In the text below on a face-replacing privacy algorithm, what does the algorithm preserve from the original faces?

**SELECTED TEXT**
════════════════════

A Hertfordshire University researcher has proposed a privacy algorithm for social media that would automatically replace faces in photos with artificial ones, thus protecting people’s privacy online.
The algorithm, developed by Lily Meng and her colleagues, swaps the original faces in images and videos for completely artificial ones, whilst maintaining the original facial expressions. As a result, the new face looks perfectly natural but can't be associated with a specific real-life person.
“Companies like Google are already using face de-identification in their Street View images by blurring or pixelisation, but I think this approach is not sufficient,” said Meng. “For example, if the level of pixelisation is not high enough, human eye can still recognise the original face. If the level is high enough, than the original image is completely destroyed and you can’t even recognise there is a human face there.”
Meng envisions her algorithm could become an integral part of services such as Facebook to give people more control over who can see images of them, their children and friends on the Internet.

════════════════════

**GIVEN MATERIAL**
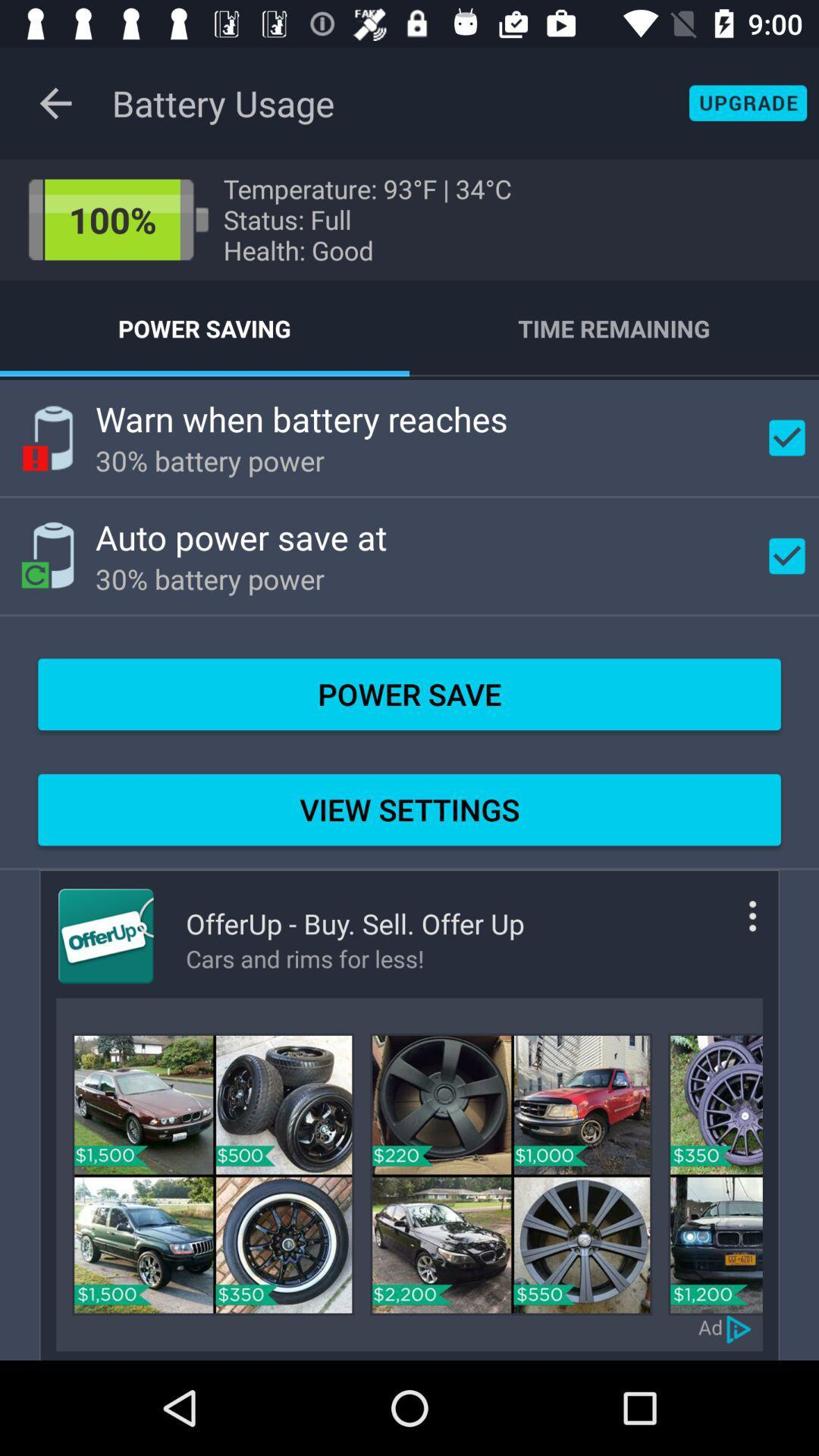 This screenshot has width=819, height=1456. What do you see at coordinates (105, 935) in the screenshot?
I see `open offerup app` at bounding box center [105, 935].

════════════════════

**RESULT**
The original facial expressions.